In the listing below, which lines contain the string "will"? Copy them all.
== == ==
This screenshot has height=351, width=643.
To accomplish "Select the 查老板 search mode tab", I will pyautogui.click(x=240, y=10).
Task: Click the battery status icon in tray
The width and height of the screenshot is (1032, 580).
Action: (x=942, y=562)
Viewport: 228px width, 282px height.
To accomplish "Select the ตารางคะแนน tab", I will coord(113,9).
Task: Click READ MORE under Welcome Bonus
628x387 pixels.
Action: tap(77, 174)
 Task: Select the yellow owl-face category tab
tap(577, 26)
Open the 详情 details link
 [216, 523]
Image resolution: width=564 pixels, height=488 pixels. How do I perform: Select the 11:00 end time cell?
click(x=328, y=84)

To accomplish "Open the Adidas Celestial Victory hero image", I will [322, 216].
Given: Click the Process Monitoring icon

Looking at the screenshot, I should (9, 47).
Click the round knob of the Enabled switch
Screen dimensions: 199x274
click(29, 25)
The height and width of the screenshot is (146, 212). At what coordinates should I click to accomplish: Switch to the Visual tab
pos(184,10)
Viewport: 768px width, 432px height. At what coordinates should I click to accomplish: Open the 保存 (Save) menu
== == ==
● **Answer box**:
To accomplish "Select the 查老板 search mode tab", I will pyautogui.click(x=240, y=10).
To accomplish "Select the ตารางคะแนน tab", I will coord(113,9).
To accomplish "Open the Adidas Celestial Victory hero image", I will [322, 216].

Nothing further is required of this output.